The principle here is very simple. As Derrick has written, “[A]ny social system based on the use of nonrenewable resources is by definition unsustainable.”6 By definition, nonrenewable means it will eventually run out. Once you’ve grasped that intellectual complexity, you can move on to the next level. “Any culture based on the nonrenewable use of renewable resources is just as unsustainable.” Trees are renewable. But if we use them faster than they can grow, the forest will turn to desert. Which is precisely what civilization has been doing for its 10,000 year campaign, running through soil, rivers, and forests as well as metal, coal, and oil. The oceans are almost dead, 90 percent of the large fish devoured, and the plankton populations are collapsing, populations which both feed the life of the oceans and create oxygen for the planet. What will we fill our lungs with when they are gone? The plastics with which that industrial civilization is replacing them?
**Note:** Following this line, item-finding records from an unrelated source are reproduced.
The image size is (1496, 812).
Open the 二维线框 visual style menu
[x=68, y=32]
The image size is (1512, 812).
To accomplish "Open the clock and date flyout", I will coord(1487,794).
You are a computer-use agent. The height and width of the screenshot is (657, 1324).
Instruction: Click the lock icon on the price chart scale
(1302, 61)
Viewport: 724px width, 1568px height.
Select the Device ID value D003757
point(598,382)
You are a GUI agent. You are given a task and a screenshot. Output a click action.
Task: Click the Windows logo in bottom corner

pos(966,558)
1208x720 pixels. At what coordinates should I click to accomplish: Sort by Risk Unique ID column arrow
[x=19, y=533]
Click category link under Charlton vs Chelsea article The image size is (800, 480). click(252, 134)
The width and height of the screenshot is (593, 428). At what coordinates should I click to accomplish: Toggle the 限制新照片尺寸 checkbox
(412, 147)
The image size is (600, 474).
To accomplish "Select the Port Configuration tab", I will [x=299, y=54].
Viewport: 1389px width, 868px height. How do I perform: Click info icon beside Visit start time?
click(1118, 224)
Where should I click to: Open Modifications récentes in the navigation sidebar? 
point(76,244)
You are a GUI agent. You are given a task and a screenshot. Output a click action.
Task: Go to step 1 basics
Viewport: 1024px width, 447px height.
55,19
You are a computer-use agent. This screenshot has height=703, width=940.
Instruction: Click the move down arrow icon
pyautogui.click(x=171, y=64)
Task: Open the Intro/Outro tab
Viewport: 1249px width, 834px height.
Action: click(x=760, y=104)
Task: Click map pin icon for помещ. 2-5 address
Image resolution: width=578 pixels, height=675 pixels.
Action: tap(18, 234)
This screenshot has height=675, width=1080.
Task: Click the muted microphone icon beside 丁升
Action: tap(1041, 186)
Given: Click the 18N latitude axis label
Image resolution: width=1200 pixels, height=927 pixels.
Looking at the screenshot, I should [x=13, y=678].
Because in parts of the Pacific, plastic outweighs plankton 48 to 1.7 Imagine your blood, your heart, crammed with toxic materials—not just chemicals but physical gunk—until there was ten times more of it than you. What metaphor would be adequate to the dying oceans? Cancer? Suffocation? Crucifixion?

Meanwhile, the oceans don’t need our metaphors. They need action. They need industrial civilization to stop destroying and devouring; failing that, they need us to make it stop.

Which is why we are writing this book.

*******

The truth is that this culture is insane. When Derrick asks his audiences, “Does anyone here believe that our culture will undergo a voluntary transformation to a sane and sustainable way of living?”—and he’s asked it for years, all around the country—no one says yes. That means that most people, or at least most people with a beating heart, have already done the math, added up the arrogance, sadism, stupidity, and denial, and reached the bottom line: a dead planet. Some of us carry that final sum like the weight of a corpse. For others, that conclusion turns the heart to a smoldering coal. But despair and rage have been declared unevolved and unclean, beneath the “spiritual warriors” who insist they will save the planet by “healing” themselves. How this activity will stop the release of carbon and the felling of forests is never actually explained. The answer lies vaguely between being the change we wish to see and a hundredth monkey of hope, a monkey that is frankly more Christmas pony than actual possibility.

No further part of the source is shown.